(MATERIAL FOR THIS EXERCISE Opens)
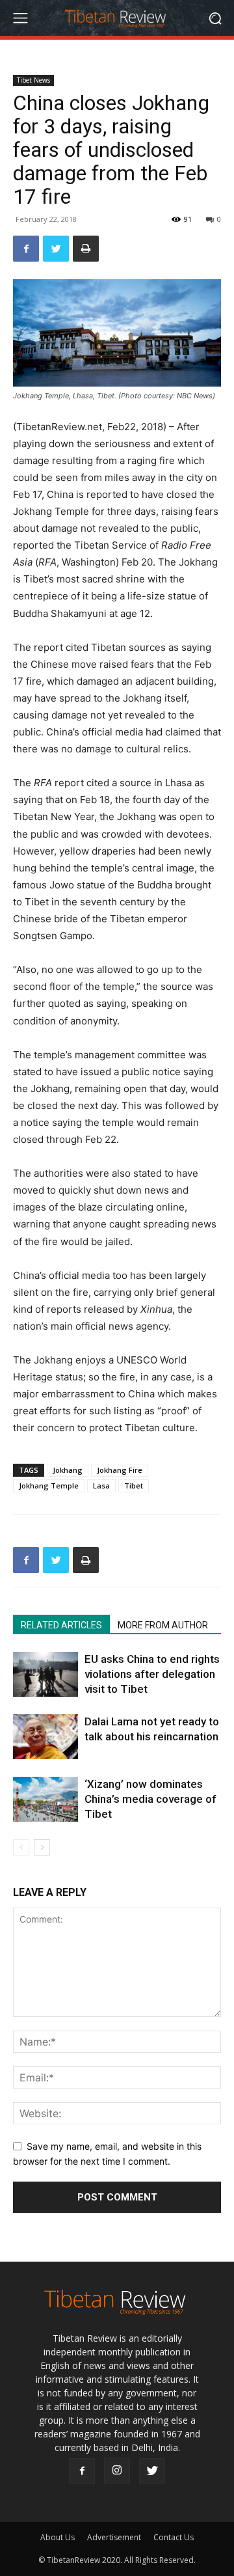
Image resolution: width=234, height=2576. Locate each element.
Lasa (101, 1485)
(MATERIAL FOR THIS EXERCISE Closes)
(MATERIAL FOR THIS EXERCISE Opens)
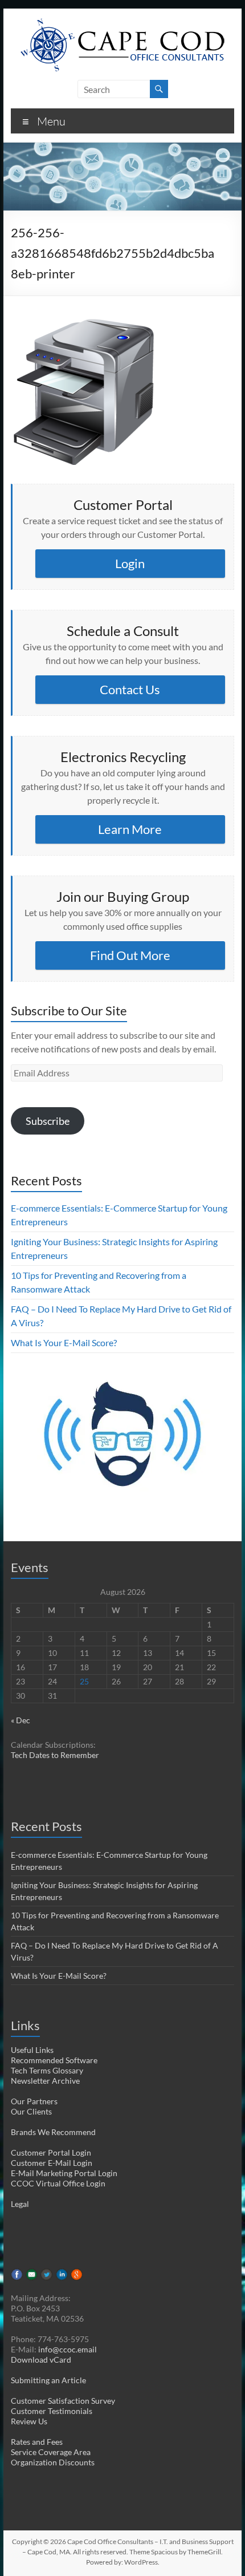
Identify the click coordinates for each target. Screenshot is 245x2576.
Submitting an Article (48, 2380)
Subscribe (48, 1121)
(MATERIAL FOR THIS EXERCISE Closes)
__TASK STATEMENT__:
Would you please repeat exactly the lines above, starting at the line with "Image resolution: width=234, height=2576." and stopping at the line with "Lasa (101, 1485)", both included?

__YOUR SOLUTION__:
Image resolution: width=234, height=2576. Locate each element.
Lasa (101, 1485)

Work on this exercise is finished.